Mentre nel mondo politico si pratica lo sport preferito (lo scaricabarile delle responsabilità), dietro le quinte si sta cercando una residua possibilità di via d’uscita.

Il sindacato di sinistra CGIL, che aveva accettato il piano industriale ma chiedeva un negoziato che facesse rientrare il dissenso degli autonomi, sostiene la possibilità di aprire ad altri offerenti. Ma le ore sono contate.

A Fiumicino voli regolari, e tutti gli impiegati Alitalia sono regolarmente al lavoro: “Vogliamo dare un messaggio positivo”. Ma è difficile che possa bastare per evitare che tra pochi giorni gli aerei rimangano inchiodati a terra con i serbatoi vuoti.

Uno scenario da “grounding” che dalle nostre parti è ancora vivo nella memoria di tutti: in fondo sono trascorsi solo sette anni da quanto i velivoli Swissair rimasero bloccati a terra.

swissinfo, Aldo Sofia, Roma-Fiumicino

Sul sito internet della compagnia, il commissario straordinario Augusto Fantozzi ha pubblicato lunedì un bando di vendita per salvare Alitalia dal fallimento.

L’annuncio è stato accolto positivamente anche dal sindacato CGIL, che giovedì aveva respinto l’offerta della CAI (Compagnia aerea italiana), ovvero la cordata di 18 imprenditori italiani guidata da Roberto Colaninno e il piano industriale redatto da Banca Intesa.

Lunedì si è fatta avanti anche una società con sede a Lugano-Paradiso, l’Ama Asset Management Advisor.

L’Ama, società anonima con un capitale di 100’000 franchi attiva nella consulenza nel settore aeronautico e navale, ha manifestato interesse per il noleggio di almeno 30 aerei MD 82 e ATR 72.

La società vorrebbe utilizzare la flotta su 11 rotte, principalmente nei Balcani e nell’Europa dell’Est, attualmente operate da Alitalia dagli scali di Malpensa e Fiumicino.

La compagnia tedesca Lufthansa è in pista per Alitalia, ma per ora non si sbilancia. “Stiamo osservando gli sviluppi della situazione in Italia. Il mercato italiano è ovviamente uno dei più interessanti, ma non rilasciamo commenti sugli ultimi sviluppi”.

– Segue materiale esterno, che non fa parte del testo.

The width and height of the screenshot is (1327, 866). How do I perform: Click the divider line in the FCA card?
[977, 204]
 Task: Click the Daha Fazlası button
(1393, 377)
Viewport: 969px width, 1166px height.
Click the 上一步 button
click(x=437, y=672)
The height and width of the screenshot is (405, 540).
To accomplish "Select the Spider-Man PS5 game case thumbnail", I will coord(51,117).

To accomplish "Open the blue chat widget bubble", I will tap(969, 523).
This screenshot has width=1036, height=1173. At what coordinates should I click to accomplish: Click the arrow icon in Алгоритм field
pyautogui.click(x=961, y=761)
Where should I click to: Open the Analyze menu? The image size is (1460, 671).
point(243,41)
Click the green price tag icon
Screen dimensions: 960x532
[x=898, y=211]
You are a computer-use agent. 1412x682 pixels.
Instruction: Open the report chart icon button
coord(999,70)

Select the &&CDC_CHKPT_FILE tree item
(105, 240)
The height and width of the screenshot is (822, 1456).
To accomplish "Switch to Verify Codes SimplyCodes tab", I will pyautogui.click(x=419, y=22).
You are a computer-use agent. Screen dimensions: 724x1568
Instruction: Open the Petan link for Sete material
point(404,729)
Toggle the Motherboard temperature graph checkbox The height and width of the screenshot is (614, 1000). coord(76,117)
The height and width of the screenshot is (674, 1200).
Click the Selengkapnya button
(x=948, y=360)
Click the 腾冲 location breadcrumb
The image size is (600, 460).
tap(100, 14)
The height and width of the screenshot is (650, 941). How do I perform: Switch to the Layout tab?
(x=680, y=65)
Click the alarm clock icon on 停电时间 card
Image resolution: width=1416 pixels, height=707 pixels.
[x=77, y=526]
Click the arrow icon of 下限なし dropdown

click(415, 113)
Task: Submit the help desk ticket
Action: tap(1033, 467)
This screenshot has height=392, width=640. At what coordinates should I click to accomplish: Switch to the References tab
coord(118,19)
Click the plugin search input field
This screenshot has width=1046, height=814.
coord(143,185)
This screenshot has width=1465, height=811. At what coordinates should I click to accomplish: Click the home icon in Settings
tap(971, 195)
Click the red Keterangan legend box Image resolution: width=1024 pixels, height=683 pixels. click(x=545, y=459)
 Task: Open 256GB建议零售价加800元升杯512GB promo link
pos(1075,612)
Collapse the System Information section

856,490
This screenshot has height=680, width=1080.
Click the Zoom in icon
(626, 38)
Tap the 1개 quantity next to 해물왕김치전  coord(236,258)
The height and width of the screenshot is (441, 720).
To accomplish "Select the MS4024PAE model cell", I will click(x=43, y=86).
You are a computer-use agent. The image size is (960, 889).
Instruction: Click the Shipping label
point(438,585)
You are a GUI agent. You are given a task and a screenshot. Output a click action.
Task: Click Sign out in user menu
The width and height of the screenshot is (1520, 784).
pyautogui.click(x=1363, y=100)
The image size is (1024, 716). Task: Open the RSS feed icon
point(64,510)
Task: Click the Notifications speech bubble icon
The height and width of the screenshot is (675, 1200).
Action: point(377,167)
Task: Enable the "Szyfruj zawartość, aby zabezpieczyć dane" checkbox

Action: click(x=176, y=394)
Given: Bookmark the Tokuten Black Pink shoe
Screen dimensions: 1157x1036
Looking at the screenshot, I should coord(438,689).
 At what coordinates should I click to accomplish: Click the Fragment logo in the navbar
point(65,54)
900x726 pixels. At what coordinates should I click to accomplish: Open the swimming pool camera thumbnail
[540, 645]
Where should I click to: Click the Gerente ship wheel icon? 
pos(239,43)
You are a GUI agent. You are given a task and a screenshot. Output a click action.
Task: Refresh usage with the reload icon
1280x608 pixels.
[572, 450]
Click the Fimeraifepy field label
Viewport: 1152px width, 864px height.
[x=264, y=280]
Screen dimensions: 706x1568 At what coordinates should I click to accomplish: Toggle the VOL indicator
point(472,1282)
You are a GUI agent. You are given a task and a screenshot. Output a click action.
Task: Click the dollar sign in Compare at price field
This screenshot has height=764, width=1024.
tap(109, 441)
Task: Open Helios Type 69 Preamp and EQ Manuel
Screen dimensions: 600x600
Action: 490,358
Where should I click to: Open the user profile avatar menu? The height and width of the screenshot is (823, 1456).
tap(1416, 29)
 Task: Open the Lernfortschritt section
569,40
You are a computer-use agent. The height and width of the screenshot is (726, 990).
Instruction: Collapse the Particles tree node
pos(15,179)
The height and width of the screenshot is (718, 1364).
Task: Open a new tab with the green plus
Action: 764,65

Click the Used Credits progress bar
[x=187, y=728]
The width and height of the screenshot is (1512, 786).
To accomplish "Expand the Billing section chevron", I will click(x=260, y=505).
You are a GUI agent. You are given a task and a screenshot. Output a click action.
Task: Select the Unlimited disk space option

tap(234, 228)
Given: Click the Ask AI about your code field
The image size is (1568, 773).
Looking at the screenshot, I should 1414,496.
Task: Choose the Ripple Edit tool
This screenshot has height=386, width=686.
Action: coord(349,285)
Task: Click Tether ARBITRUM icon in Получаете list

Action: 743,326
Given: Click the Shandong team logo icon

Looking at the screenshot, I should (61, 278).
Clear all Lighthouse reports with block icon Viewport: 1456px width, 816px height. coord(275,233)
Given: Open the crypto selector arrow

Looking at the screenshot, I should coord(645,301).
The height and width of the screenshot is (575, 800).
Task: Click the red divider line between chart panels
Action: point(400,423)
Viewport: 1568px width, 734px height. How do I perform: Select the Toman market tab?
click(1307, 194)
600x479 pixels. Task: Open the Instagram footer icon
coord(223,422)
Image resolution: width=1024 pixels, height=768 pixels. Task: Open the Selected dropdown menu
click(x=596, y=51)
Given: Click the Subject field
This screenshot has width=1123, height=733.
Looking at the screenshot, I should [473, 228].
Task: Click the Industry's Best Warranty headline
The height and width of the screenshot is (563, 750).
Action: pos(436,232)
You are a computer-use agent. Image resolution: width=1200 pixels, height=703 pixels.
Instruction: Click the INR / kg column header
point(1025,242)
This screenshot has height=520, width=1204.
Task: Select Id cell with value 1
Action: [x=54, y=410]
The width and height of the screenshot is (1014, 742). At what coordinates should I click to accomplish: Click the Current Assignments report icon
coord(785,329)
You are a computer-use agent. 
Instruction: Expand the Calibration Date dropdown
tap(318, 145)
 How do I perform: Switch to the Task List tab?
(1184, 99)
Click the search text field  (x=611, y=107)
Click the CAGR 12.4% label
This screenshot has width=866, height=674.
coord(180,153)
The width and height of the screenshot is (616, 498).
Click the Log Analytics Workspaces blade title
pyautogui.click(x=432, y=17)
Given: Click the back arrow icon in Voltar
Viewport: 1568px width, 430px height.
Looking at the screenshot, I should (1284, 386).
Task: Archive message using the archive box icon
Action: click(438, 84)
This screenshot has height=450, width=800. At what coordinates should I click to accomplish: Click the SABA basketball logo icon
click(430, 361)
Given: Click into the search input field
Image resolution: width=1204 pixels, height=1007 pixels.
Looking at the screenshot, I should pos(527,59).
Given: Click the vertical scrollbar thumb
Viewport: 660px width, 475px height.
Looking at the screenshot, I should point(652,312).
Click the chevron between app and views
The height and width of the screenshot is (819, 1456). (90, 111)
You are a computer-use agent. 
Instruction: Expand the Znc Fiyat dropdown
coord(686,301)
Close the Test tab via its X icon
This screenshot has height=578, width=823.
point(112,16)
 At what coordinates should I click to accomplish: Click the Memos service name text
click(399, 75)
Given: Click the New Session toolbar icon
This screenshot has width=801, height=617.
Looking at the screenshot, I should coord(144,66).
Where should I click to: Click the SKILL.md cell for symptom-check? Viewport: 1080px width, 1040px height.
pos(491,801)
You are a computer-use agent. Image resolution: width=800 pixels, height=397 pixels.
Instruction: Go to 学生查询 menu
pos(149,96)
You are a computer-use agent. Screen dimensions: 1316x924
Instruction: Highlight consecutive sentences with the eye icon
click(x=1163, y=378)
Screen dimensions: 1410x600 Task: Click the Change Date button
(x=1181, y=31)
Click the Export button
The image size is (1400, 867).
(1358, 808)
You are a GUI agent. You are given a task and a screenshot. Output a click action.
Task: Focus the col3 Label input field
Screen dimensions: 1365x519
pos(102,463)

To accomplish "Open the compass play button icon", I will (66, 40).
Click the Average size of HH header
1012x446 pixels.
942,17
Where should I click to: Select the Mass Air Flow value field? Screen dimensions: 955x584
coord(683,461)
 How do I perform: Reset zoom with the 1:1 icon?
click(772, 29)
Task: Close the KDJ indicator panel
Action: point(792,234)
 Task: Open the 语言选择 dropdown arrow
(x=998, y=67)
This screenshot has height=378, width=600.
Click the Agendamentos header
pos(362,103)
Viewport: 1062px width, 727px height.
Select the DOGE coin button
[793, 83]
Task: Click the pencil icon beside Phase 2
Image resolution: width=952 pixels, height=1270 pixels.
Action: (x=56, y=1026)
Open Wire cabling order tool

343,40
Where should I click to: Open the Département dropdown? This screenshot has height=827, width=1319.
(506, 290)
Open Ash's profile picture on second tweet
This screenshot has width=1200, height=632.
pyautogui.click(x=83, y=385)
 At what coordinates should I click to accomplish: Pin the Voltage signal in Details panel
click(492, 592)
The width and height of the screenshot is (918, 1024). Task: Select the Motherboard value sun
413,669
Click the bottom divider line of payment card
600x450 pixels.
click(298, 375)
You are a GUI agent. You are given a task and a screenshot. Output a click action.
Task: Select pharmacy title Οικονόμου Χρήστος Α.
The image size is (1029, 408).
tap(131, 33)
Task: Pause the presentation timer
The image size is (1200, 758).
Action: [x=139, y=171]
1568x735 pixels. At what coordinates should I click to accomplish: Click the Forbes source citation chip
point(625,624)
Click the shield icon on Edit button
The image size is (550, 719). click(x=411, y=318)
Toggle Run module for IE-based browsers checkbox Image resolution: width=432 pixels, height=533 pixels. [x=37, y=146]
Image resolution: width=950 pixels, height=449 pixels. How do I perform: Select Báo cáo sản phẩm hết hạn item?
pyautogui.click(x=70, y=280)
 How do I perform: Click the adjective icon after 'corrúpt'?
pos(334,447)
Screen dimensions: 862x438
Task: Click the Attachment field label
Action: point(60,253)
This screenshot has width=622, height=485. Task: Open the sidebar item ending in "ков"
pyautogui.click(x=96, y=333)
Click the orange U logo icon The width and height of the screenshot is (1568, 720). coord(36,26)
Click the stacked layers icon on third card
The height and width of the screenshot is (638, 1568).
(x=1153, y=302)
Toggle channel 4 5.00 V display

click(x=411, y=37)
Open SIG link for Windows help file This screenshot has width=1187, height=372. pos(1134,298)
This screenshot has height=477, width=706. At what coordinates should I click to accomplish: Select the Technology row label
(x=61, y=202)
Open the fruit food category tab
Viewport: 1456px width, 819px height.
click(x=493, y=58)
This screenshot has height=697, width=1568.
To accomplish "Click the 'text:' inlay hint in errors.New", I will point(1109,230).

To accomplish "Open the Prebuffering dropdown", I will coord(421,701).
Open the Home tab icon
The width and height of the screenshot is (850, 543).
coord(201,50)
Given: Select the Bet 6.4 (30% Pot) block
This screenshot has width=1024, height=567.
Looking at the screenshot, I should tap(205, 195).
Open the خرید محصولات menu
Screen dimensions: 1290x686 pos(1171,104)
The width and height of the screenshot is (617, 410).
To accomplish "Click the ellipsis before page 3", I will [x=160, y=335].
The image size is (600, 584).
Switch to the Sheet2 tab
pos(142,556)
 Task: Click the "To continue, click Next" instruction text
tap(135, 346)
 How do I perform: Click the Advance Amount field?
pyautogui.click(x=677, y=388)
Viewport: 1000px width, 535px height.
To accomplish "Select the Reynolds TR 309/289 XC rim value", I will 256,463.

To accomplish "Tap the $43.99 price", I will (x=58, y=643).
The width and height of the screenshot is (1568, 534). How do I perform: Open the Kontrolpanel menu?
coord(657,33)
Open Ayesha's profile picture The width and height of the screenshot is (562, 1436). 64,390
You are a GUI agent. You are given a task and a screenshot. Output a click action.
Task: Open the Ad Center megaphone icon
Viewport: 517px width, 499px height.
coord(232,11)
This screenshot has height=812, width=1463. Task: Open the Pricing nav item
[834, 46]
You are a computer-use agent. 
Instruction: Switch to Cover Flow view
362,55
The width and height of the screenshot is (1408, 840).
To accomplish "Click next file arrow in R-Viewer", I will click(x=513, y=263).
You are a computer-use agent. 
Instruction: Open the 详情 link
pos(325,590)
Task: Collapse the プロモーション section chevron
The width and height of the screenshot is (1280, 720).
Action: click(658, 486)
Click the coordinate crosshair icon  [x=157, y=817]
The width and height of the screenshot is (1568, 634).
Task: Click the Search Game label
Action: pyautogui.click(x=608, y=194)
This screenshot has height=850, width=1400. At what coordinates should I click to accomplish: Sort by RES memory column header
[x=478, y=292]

Oggi la compagnia tedesca, con 92 mila dipendenti e una flotta di 343 aerei di cui 87 a lungo e 164 a medio raggio, è il terzo vettore europeo dopo Air France-Klm e British Airways-Iberia. Mettendo le ali sul mercato italiano, farebbe un salto in alto, completando la sua strategia di vettore “multi-hub” e “multi-brand”.

Per Swiss, Lufhtansa aveva pagato in tutto 339 milioni di franchi. Non è molto, se si considera che la sola Confederazione tra il 2001 e il 2002 aveva versato 1,7 miliardi di franchi per l’ex Swissair e per la nuova Swiss.